Cuando en 1492 los Reyes Católicos decretaron la expulsión, miles de familias sefardíes llevaron consigo lo que podía transportarse: su lengua ladina, sus canciones, y sobre todo, sus recetas. El pan trenzado de Shabat, las rosquillas de anís, el adafina —ese cocido sabatino que se preparaba lentamente desde el viernes para no encender fuego en sábado— cruzaron el Mediterráneo y echaron raíces en Marruecos, Túnez, Turquía, Grecia. Cada comunidad adaptó sus platos a los ingredientes locales: garbanzos en lugar de lentejas, dátiles en lugar de uvas pasas, cordero magrebí en lugar de cerdo ibérico. Y, sin embargo, el alma del plato seguía siendo la misma.
Interculturalidad en la mesa
Hoy hablar de cocina sefardí es hablar de interculturalidad. No es una gastronomía cerrada, sino un puente: entre España y el norte de África, entre la tradición judía y la herencia andalusí, entre lo religioso y lo popular. La cocina sefardí enseña que las culturas no se aíslan, se encuentran. El escabeche sefardí inspiró técnicas españolas; la repostería con miel, almendra y agua de azahar alimentó a musulmanes y cristianos por igual.
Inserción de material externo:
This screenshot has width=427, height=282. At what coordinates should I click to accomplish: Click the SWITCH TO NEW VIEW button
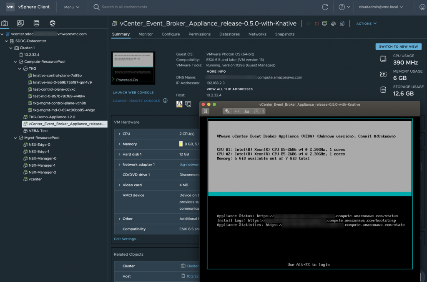tap(398, 46)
Esa interculturalidad se refleja en nuestras mesas actuales. Comer un cordero con especias y canela en Granada, un potaje de garbanzos con acelgas en Toledo o un bacalao en escabeche en Madrid es, sin saberlo, participar de esa historia compartida.
El eco de Al-Ándalus
Hablar de cocina sefardí es hablar de Al-Ándalus, porque en aquella Andalucía musulmana se mezclaban técnicas y sabores que aún hoy nos resultan familiares. ¿Qué sería de la repostería española sin el legado de mieles, almendras y agua de azahar? ¿Cómo imaginar nuestra cocina sin berenjenas, alcachofas o espinacas, introducidas y cultivadas con maestría en huertos andalusíes?
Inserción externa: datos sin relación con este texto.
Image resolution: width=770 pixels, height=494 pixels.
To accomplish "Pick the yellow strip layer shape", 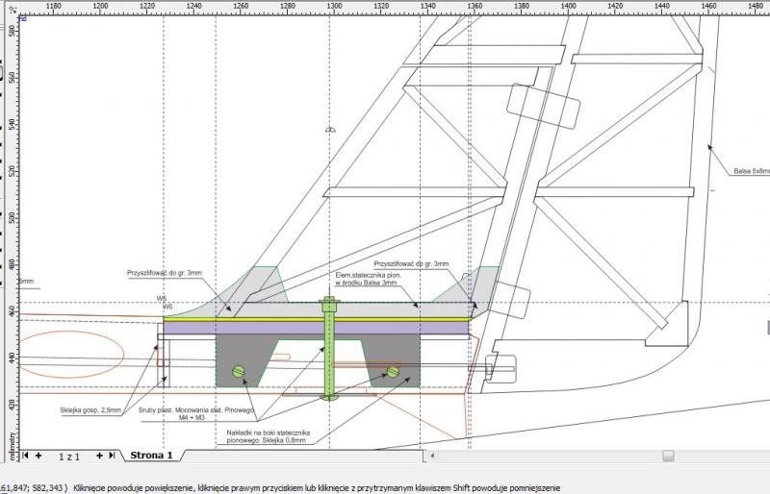I will coord(316,318).
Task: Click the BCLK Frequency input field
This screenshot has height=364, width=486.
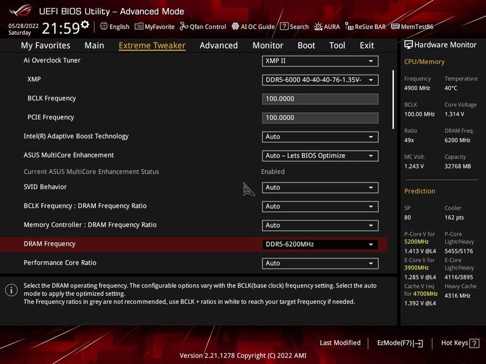Action: pos(319,98)
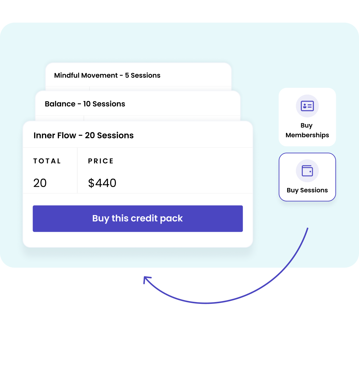This screenshot has width=359, height=365.
Task: Click the TOTAL column label
Action: click(47, 161)
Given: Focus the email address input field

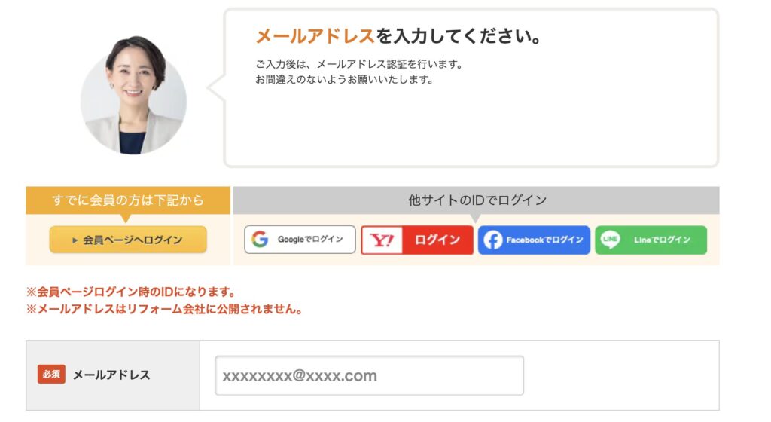Looking at the screenshot, I should coord(369,375).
Los sefardíes tomaron prestado y también aportaron. La adafina es pariente directa del cocido madrileño. Lo mismo sucedió con el uso del escabeche: los judíos lo usaban para conservar pescado y carnes, y de ahí pasó al recetario español. Cada vez que saboreo un bacalao en escabeche o una berenjena rellena con miel de caña, siento ese diálogo silencioso entre Al-Ándalus y la diáspora sefardí.
Marruecos, tierra de acogida
En el norte de África, los sefardíes encontraron refugio. Tetuán, Larache, Fez o Tánger se llenaron de patios donde las mujeres preparaban platos que eran a la vez españoles y magrebíes. Allí nació la magia del mestizaje.
El cuscús sefardí, por ejemplo, no es idéntico al marroquí. En la mesa judía del Magreb se servía con garbanzos y calabaza, aderezado con pasas y canela. El pan hallah, trenzado, se horneaba con harina local pero conservaba la forma ritual de Shabat. Y los buñuelos de Hanukkah, fritos en aceite, recordaban a las frituras andalusíes que hoy llamamos pestiños.
En la literatura, el cine y la cultura pop
La comida sefardí también se coló en la literatura. En las páginas de escritores como Ángel Wagenstein o Eliette Abécassis, los banquetes sefardíes se convierten en memoria viva. María Rosa Menocal, en La ornamentación del mundo, recuerda cómo las cocinas de Al-Ándalus eran espacios de convivencia cultural.
En el cine, películas como Los girasoles ciegos o Espejo roto evocan la mesa sefardí como un lugar donde la tradición resiste. Incluso en series y documentales recientes —desde Sefarad hasta producciones gastronómicas de Netflix— aparecen referencias a esta cocina como herencia olvidada.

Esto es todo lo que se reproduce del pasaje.